I successfully completed this treatment in an anxious 10-year-old girl, who had not had any previous extensive dental treatment. I overcame this by using different behavior management techniques, including tell-show-do, and ensuring that all appointments were not of too long a duration. This meant compliance was not lost. In fact, the patient initially began treatment under RA sedation due to her anxiety, but at subsequent visits, decided she no longer wanted it, and appeared to cope well without it.

Finally, I decided to submit this case, because I feel that I obtained an excellent final outcome, both clinically and radiographically. The tooth was symptom free at the 6-month review appointment at Birmingham Dental Hospital. The 4 mm MTA apical plug was to the correct length, and radiographically, there were no voids in the thermoplastic GP. The access cavity was sealed with a Vitrebond lining, followed by adhesive composite restoration, ensuring a good coronal seal.
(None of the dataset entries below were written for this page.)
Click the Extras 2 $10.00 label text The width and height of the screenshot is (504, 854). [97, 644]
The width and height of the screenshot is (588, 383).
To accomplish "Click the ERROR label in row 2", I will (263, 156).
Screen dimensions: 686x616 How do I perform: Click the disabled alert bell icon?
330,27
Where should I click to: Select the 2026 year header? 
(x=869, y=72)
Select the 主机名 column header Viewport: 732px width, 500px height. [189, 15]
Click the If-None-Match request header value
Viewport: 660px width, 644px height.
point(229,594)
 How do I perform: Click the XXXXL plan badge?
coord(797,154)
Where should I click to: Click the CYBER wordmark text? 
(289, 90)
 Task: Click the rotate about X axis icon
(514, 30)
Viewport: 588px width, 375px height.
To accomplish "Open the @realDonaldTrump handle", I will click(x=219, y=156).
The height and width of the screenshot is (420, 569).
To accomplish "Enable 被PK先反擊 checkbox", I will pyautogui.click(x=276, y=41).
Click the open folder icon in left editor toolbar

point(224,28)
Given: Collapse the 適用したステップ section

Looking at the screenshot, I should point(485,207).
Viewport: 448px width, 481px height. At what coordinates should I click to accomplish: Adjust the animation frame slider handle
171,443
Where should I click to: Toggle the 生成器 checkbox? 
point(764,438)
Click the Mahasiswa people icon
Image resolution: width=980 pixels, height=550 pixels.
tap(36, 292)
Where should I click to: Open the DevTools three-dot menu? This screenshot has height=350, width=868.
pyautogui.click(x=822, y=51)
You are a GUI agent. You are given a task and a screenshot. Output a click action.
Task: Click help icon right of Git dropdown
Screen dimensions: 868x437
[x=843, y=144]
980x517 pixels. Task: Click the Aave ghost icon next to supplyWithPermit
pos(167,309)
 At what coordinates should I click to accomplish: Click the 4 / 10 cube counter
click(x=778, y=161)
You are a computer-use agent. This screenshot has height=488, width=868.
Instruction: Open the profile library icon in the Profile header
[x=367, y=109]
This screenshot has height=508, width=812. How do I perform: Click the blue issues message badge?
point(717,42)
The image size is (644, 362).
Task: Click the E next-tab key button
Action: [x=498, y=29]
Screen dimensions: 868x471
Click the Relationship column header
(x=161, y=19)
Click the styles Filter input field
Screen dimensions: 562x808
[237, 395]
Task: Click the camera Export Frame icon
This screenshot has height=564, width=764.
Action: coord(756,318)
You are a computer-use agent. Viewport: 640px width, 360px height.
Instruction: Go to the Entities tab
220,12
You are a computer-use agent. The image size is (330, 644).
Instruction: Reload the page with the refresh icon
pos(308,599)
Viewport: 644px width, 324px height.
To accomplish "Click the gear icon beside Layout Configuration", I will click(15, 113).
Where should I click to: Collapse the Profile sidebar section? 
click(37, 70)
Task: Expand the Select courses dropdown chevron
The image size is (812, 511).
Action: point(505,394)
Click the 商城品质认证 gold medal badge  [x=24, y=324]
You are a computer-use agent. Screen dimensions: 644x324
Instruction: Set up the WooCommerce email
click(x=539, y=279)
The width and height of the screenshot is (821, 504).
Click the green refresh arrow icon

The endodontic prognosis for this tooth is good; however, the patient is fully aware of the long-term consequences of trauma, and the subsequent need for regular dental monitoring and sensibility testing of the traumatized upper incisor teeth.


 

References

  1. Byström A, Sundqvist G. Bacteriologic evaluation of the efficiency of mechanical root canal instrumentation in endodontic therapy. Scand J Dent Res. 1981;89:321-328.
  2. Kawashima N, et al. Root canal medicaments. International Dental Journal. 2009;59(1):5-11.
  3. Parirokh M, Torabinejad M. Mineral trioxide aggregate: a comprehensive literature review—Part III: Clinical applications, drawbacks, and mechanism of action. J Endod. 2010;36(3):400-413.
  4. Ng YL, Mann V, Gulabivala K. Tooth survival following non-surgical root canal treatment: a systematic review of the literature. Int Endod J. 2010;43:171–189.
  5. Pitt Ford TR. Harty’s Endodontics in Clinical Practice. 5th ed. London: Elsevier Limited; 2004.
  6. Williams JV, Williams LR. Is coronal restoration more important than root filling for ultimate endodontic success? Dent Update. 2010;37(3):187-193.
  7. Witherspoon DE, Small JC, Regan JD, Nunn M. Retrospective analysis of open apex teeth obturated with mineral trioxide aggregate. J Endod. 2008;34(10):1171-1176.
  8. Zehnder M. Root canal irrigants. J Endod. 2006;32(5):389-398.